Task to carry out:
In the data below, turn the part that opens with the line containing "The width and" and closes with the line containing "click(352, 239)" into a JSON list of strings, one string per line, with blank lines dropped and both end lines included. Leave the pictures out of your answer.

Supplied information:
○ ○ ○

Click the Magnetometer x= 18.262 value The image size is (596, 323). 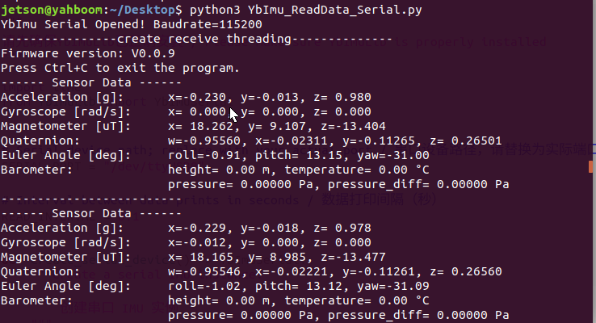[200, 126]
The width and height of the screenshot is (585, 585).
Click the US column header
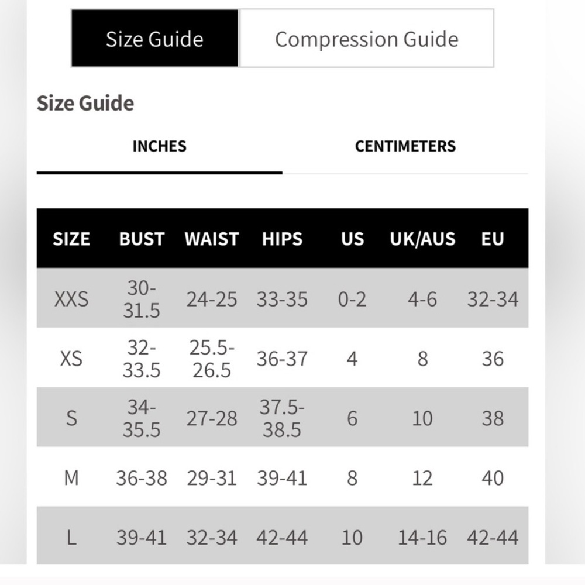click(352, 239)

○ ○ ○

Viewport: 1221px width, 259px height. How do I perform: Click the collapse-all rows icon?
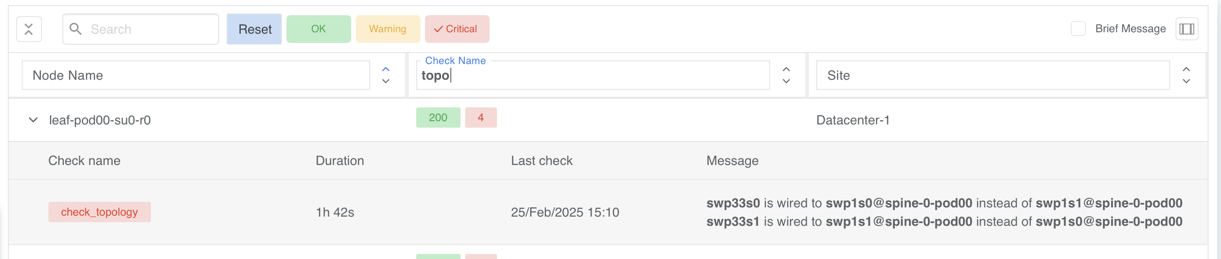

○ ○ ○

Reply to the exercise:
[
  "The width and height of the screenshot is (585, 585).",
  "Click the US column header",
  "click(352, 239)"
]